DURANTE la conferenza l’esperta comincia ad annusarsi, a digredire verso sensazioni e ricordi personali, mentre procede sottolineando le istanze politiche fino ad ansimare per un bizzarro brivido che non riesce a controllare. Continua ad analizzare le differenze legali e le implicazioni minorili e a verbalizzare quello che le sta succedendo. Due studenti si carezzano e si baciano mentre ascoltano. Infine l’esperta espande l’idea di Kwame, giovane africano che evoca come audience di riferimento, immagina un incontro con lui, la vicinanza di un corpo africano erotizzato ed esotizzato al massimo la porta al climax della conferenza. In Explaining the Law to Kwame Roee Rosen, nel concorso internazionale del FidMarseille, inquadra la distanza da ogni sensualità che spesso si produce nei discorsi critici in pubblico, nelle conferenze e nelle lecture ad alto tasso analitico, in nome di una piatta ed efficace professionalità. Il personaggio femminile interpretato dalla brava Hani Furstenberg, devia totalmente dal suo obiettivo performativo nella direzione più opposta possibile giocando con la nozione di voyeurismo e dei cliché del piacere femminile. Un’aspra e divertente critica allo stato dell’arte delle conferenze e delle lectures accademiche che mette al contempo sotto accusa una delle gravi infrazioni umanitarie del governo israeliano. Il film è parte di un progetto più esteso su una serie tv per bambini dedicata a Kafka.
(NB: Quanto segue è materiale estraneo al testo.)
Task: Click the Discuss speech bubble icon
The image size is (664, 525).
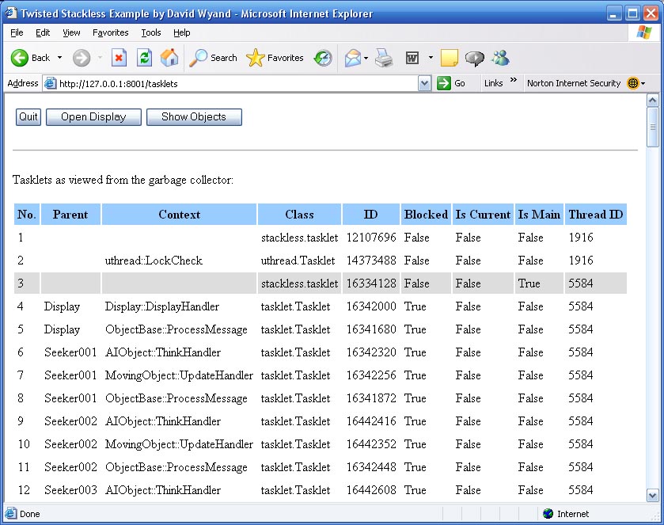Action: click(x=474, y=58)
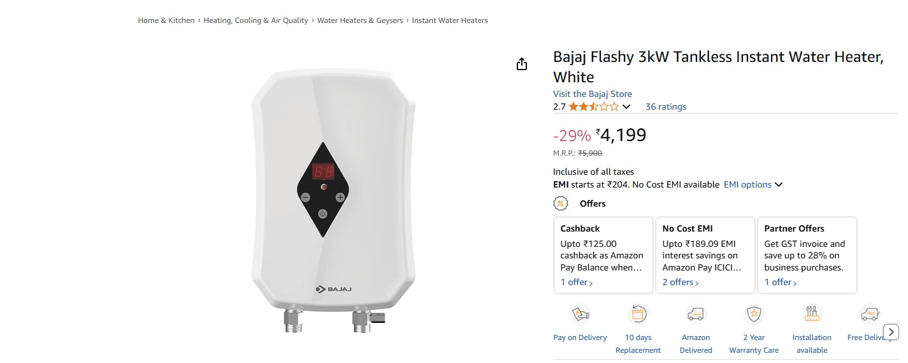Go to Water Heaters & Geysers breadcrumb
Image resolution: width=908 pixels, height=363 pixels.
tap(360, 20)
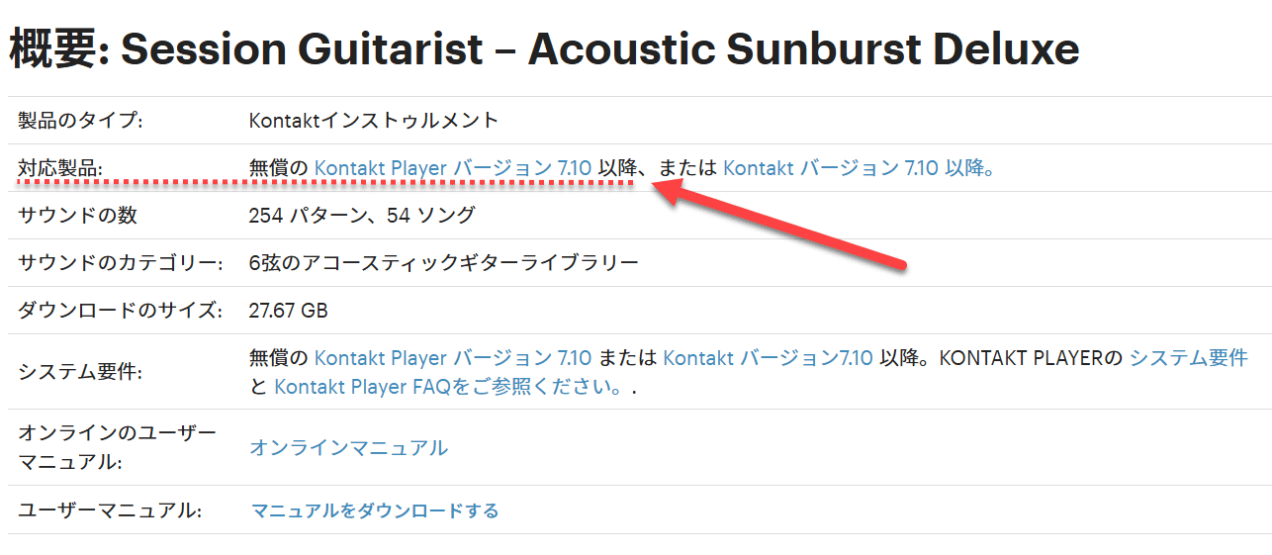Click マニュアルをダウンロードする link
Screen dimensions: 1272x555
point(375,511)
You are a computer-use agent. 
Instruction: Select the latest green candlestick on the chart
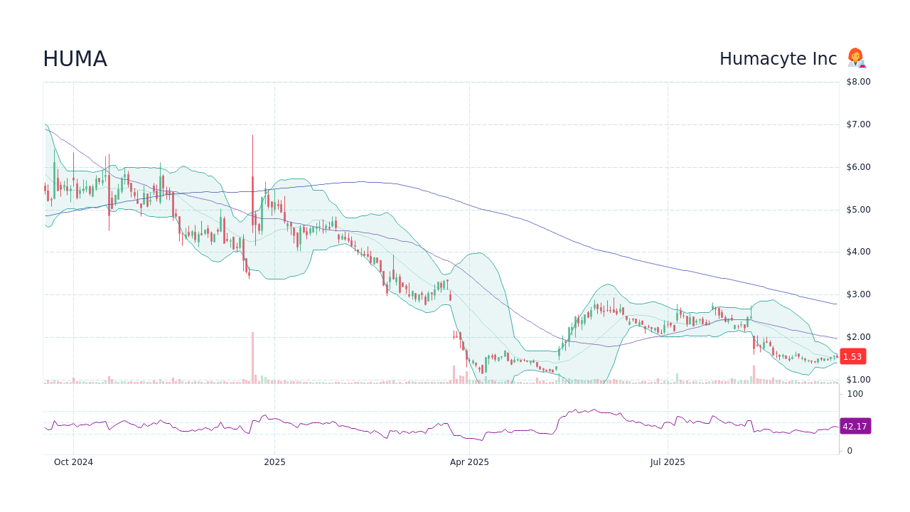[835, 357]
Sempre sensualità e corpi quasi sciolti nella natura sono protagonisti di The Cypress Dance dei portoghesi Mariana Caló e Francisco Queimadela. Stelle marine, alghe e molluschi nelle acque limitrofe di una laguna dentro cui s’immagina vivano degli spiriti, vengono indagati da delle dita. Una giovane donna, Mariana Barrote, disegna con il carboncino posizioni erotiche su delle pietre. Primissimi piani in pieno giorno di insetti su fiori e campi di grano e corpi nudi in effetto notte su prati oscillano mentre la musica d’ispirazione barocca di Eyvind Kang e Jessica Kenney inneggia ad Orfeo. La vita minerale si annoda a quella umana, la flora in primo piano conquista l’antropocene.

ALBERT GARCIA-ALZÓRRIZ affronta con il suo Eyes/Eyes/Eyes/Eyes il destino delle statue destituite e dei frammenti di pietra con cui vengono classificate. In un immaginario archivio futuro due conservatrici sono le uniche presenze umane in un interno in bianco e nero dove tra visioni, classificazioni e movimenti impercettibili ci si muove in claustrofobia. Fotografie di statue destituite accompagnano la classificazione, la parata di figure di potere del secolo scorso è quasi tutta presente. Il film nasce da un progetto artistico commissionato per indagare l’iconoclastia, la sopravvivenza di statuarie e la distruzione di immagini monumentali ed è accompagnato da un testo di Kafka sul mito di Prometeo.

QUESTI TRE FILM, che hanno una durata tra i 23 e i 37 minuti sono presenti nel concorso internazionale insieme ai lungometraggi, perché sostenuti da un’idea di cinema libero e non incastrato in durate, definizioni e palinsesti preordinati. Un’attitudine verso il cinema che rompe le classiche gerarchie delle selezioni festivaliere. Una scelta quindi di politica e culturale al miglior passo con i tempi, i movimenti e i soggetti che si occupano di rimettere al centro il genere, la sessualità, il linguaggio, l’ambiente in cui viviamo, la rappresentazione pubblica e le gerarchie da rivedere ed abbattere con l’impegno e la meraviglia.